臨時国会の会期末を前日に控えた12月23日に、立憲民主党と日本維新の会、国民民主党の野党3党が、公立小・中学校の給食を無償化するための法案、「学校給食法改正案」を衆議院に共同提出した。

学校給食無償化は、共産党も掲げる政策であり、野党間での共闘が最も容易な政策の一つと言える。必要な費用は年間約4,900億円で、2025年度予算案に反映させて2025年4月からの実施を目指す。

また、与党としても、「103万円の壁」対策の基礎控除などの引き上げ幅を巡って国民民主党と合意点がなかなか見出されない状況のもと、来年度予算の成立で一部野党の協力を得るために、野党が主張するこの学校給食無償化を受け入れることが選択肢となっている。

20日に自民・公明両党が決定した「予算編成大綱」には、日本維新の会の求めに応じる形で高校授業料無償化に関する文言も盛り込まれており、それとともに公立小・中学校の給食費無償化が実現する可能性が出てきた。

4割以上の自治体が既に学校給食無償化を実施

学校給食法に基づき、小中学校等、特別支援学校、夜間定時制高校の学校設置者には、給食実施の努力義務が課せられている。
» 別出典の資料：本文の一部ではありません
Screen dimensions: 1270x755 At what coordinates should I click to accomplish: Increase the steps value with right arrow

幼稚園など、高等学校(夜間定時制高校を除く)は対象外だ。また、経済的困窮者の家庭の学校給食費は基本的に無償である。学校給食の実施に必要な施設・設備に要する費用と人件費は、学校設置者の負担となり、食材費は保護者の負担となる。

完全給食(パン又は米飯+ミルク+おかず)の給食費(食材費相応)の2023年月額平均は、小学校で4,688円、中学校で5,367円、夜間定時制高校で5,344円である。都道府県間ではそれぞれ1.4倍弱の開きがある。
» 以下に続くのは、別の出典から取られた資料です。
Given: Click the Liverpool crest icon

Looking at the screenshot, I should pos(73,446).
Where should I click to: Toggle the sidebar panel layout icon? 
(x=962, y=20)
1794自治体中775自治体が学校給食無償化を実施している(2023年9月時点での実施予定)。その財源について自治体の回答(複数回答)を見ると、第1が、自己財源(ふるさと納税、寄付金以外)、第2が地方創生臨時交付金、第3がふるさと納税、第4が都道府県からの補助、となっている。

自治体による学校給食無償化の目的についての自治体の回答(複数回答)を見ると、第1が保護者の経済的負担の軽減、子育て支援、第2が少子化対策、第3が定住・転入の促進、地域創生となっている。
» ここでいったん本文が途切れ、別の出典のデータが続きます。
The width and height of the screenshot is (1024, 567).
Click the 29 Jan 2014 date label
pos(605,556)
公立の義務教育諸学校及び特別支援学校(幼稚部、高等部)の給食費(食材費相当)の合計額は、文部科学省の推計で4,832億円となった。

国の支出で学校給食無償化を図ることに一定の合理性

「義務教育は、これを無償とする」と、憲法26条第2項には定められている。教科書代についても、「教科書無償給与制度」に基づいて無料となっている。

しかし、図書、文房具、ランドセル、学級費などの学校納付金、修学旅行や遠足、給食など学習費全体の保護者の負担額は、文部科学省の「令和3年度子供の学習費調査」によると、公立小学高で年間35.3万円に及ぶ。このうち給食費は3.9万円であり、学習費全体の11.1%に及ぶ。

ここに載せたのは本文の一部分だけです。